In September 2006, a customer ordered a silicone rubber insulated and silicone rubber sheathed frequency converter cable. Because copper tape was wrapped around the insulated core as a shielding layer after cabling, we initially used a method of applying pressure only after the finished head was sealed during sheath extrusion to prevent water ingress. However, the same problems of sheath loosening, blistering, and bursting occurred. Through verification, our method of wrapping a layer of non-woven fabric around the copper tape shielding layer and applying pressure when the cable head enters the vulcanizing tube 5m has effectively solved the problems of sheath loosening, blistering, and bursting.

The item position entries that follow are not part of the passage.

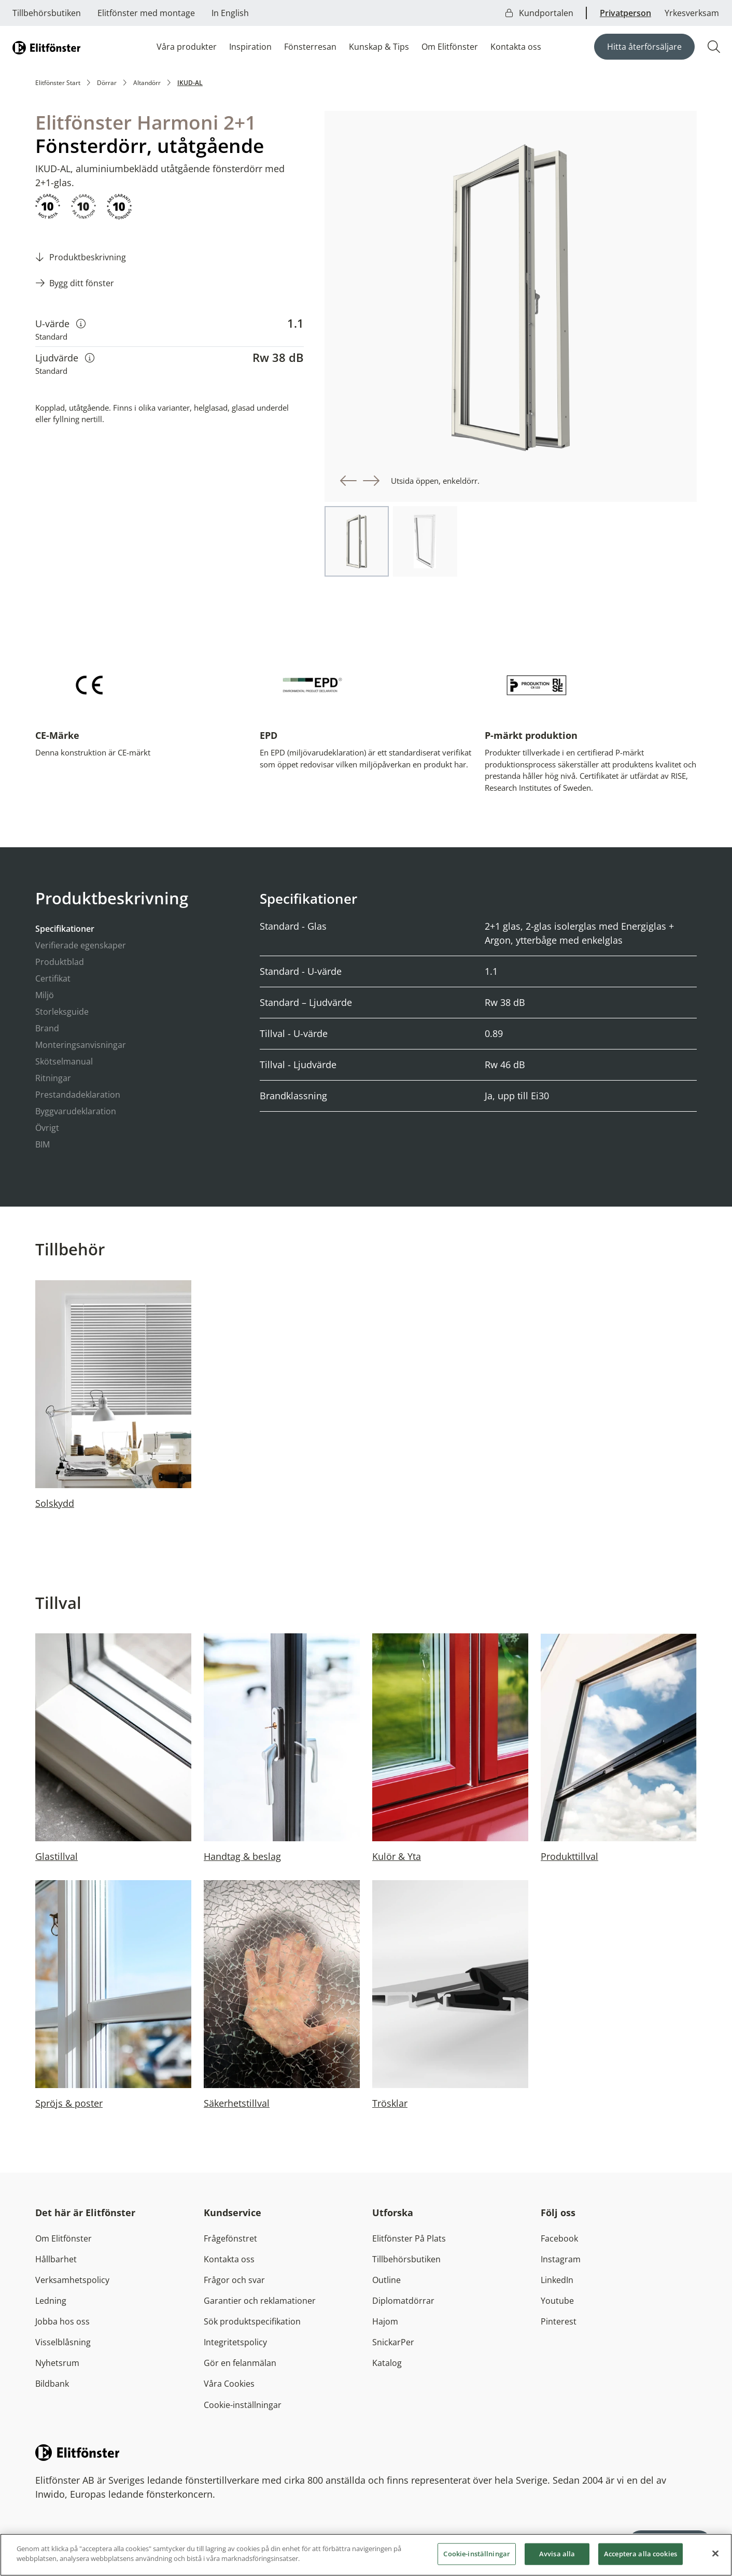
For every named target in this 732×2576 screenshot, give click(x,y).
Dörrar (107, 82)
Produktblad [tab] (59, 962)
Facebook (559, 2238)
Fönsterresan (310, 46)
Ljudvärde (64, 357)
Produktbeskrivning (87, 257)
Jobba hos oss (62, 2321)
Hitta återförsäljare (644, 46)
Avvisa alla (557, 2557)
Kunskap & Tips (379, 46)
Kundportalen (539, 13)
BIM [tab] (42, 1144)
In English (230, 13)
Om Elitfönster (449, 46)
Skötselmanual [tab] (64, 1061)
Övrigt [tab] (47, 1127)
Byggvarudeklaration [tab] (75, 1111)
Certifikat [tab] (53, 978)
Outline (386, 2280)
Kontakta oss (515, 46)
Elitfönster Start (57, 82)
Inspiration (250, 46)
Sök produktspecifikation (252, 2321)
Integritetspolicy (235, 2342)
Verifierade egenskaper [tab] (80, 945)
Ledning (50, 2300)
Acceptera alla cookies (640, 2557)
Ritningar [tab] (53, 1078)
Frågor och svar (234, 2280)
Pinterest (558, 2321)
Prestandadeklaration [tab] (77, 1094)
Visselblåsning (63, 2342)
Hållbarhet (56, 2259)
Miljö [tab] (44, 995)
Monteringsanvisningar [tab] (80, 1045)
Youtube (557, 2300)
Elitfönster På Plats (409, 2238)
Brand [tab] (47, 1028)
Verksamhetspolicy (72, 2280)
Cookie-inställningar (242, 2405)
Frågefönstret (230, 2238)
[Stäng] (715, 2557)
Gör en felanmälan (240, 2363)
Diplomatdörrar (403, 2300)
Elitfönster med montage (146, 13)
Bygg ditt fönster (81, 283)
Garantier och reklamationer (260, 2300)
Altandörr (147, 82)
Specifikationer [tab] (64, 928)
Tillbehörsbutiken (46, 13)
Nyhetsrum (57, 2363)
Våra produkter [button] (187, 46)
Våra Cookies (229, 2383)
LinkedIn (557, 2280)
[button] (348, 481)
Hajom (385, 2321)
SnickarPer (393, 2342)
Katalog (387, 2363)
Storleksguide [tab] (62, 1011)
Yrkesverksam (692, 13)
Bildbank (52, 2383)
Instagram (561, 2259)
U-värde (60, 323)
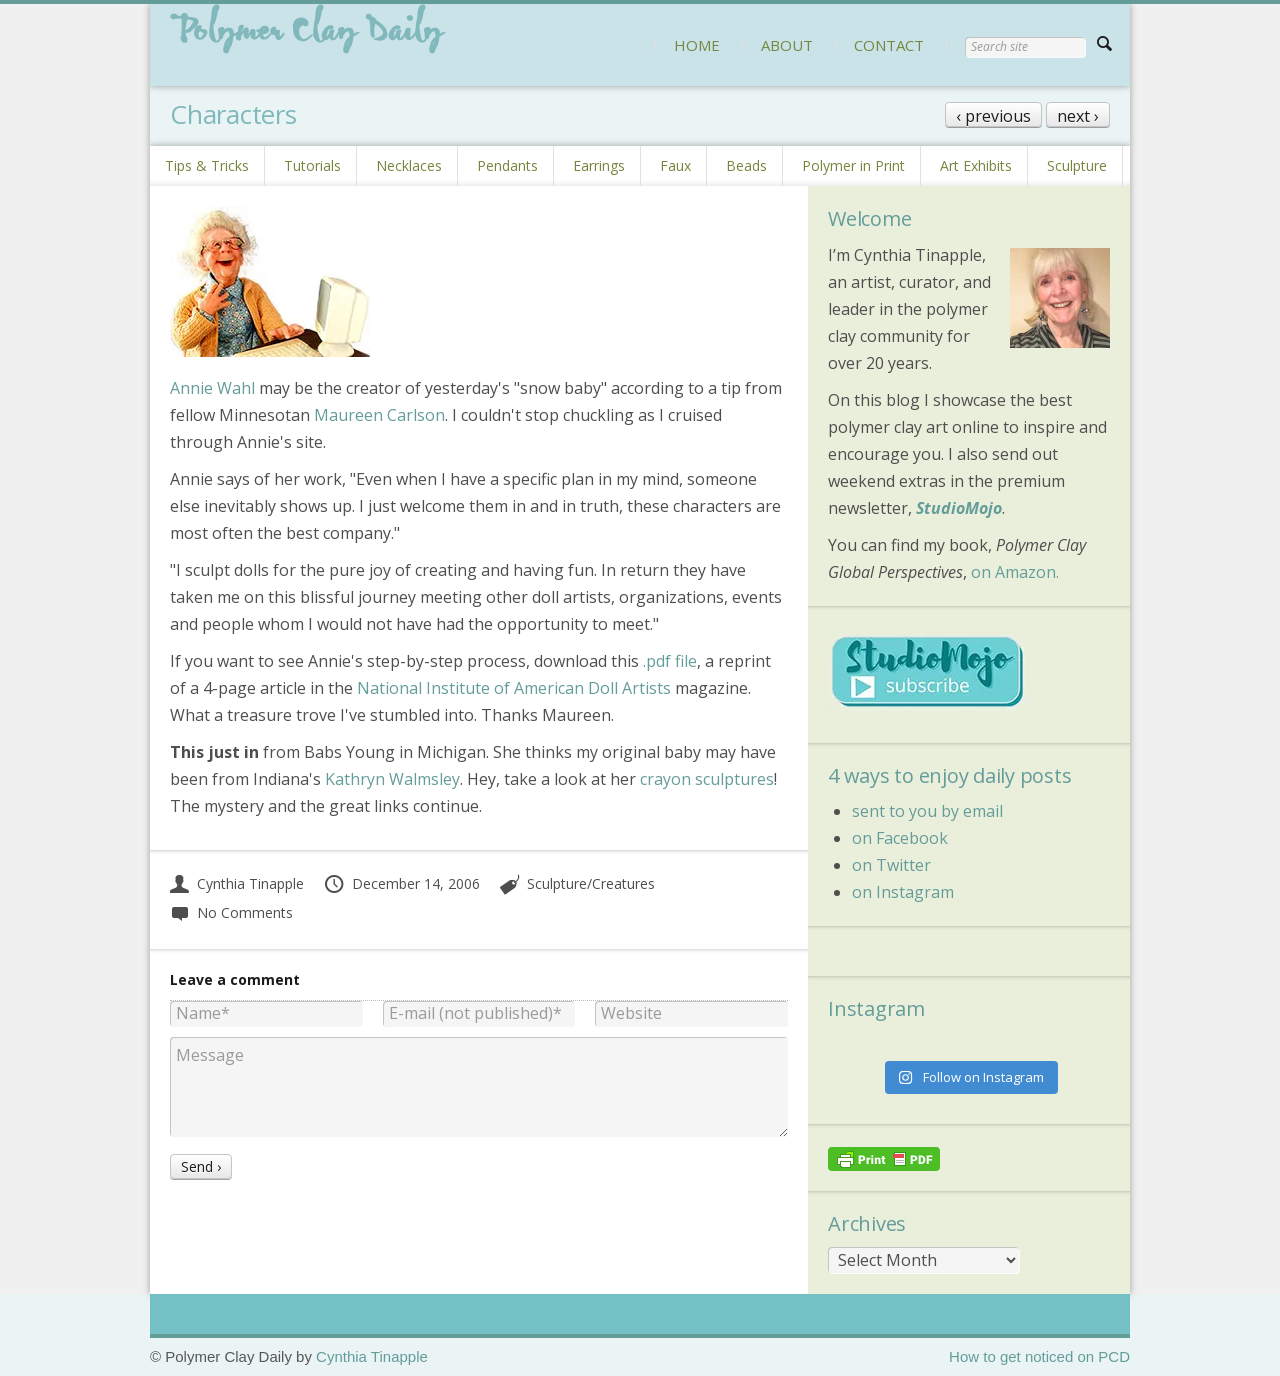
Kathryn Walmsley (392, 779)
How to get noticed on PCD (1039, 1356)
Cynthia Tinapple (237, 883)
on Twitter (891, 865)
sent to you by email (927, 811)
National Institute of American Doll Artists (514, 688)
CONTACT (889, 45)
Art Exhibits (976, 165)
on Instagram (903, 892)
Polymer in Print (853, 165)
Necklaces (409, 165)
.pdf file (670, 661)
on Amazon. (1015, 572)
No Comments (231, 912)
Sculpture (1077, 165)
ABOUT (787, 45)
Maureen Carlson (379, 415)
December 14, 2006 (401, 883)
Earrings (599, 165)
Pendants (507, 165)
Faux (675, 165)
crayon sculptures (707, 779)
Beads (746, 165)
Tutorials (312, 165)
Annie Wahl (212, 388)
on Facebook (900, 838)
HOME (697, 45)
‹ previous (993, 116)
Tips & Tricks (207, 165)
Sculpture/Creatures (591, 883)
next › (1078, 116)
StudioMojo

Based on previous successes, we blindly believed that non-woven fabric could solve the problems encountered in the production of silicone rubber cables. However, the reality is that not all silicone rubber cables will produce qualified products simply by wrapping non-woven fabric around the insulation. When extruding the sheath after multi-core cable cabling, although non-woven fabric is also wrapped, insufficient filling during cabling and insufficient melt pressure during sheath extrusion often prevents the silicone rubber from being squeezed into the insufficiently filled gaps, resulting in leakage after pressure vulcanization in the vulcanizing tube. Therefore, we do not recommend adding filling and wrapping non-woven fabric during sheath extrusion of multi-core cables after cabling, because the cable cores have sufficient gaps to store the gas released by the silicone rubber insulation during secondary vulcanization. As long as the pipeline pressure is applied appropriately, sheath loosening, blistering, and leakage can be completely avoided.
IV. Conclusion
In summary, by analyzing the problems encountered in the production process, focusing on their unique aspects, and looking beyond the surface to the essence, we were able to fundamentally identify the causes of the problems and adopt practical and feasible process and technical measures to solve them. We believe that through our efforts, the production process of silicone rubber cables will continue to mature, product quality will continue to improve, silicone rubber cables will gradually become our leading product, and the company's market competitiveness in rubber-sheathed cables will continue to strengthen.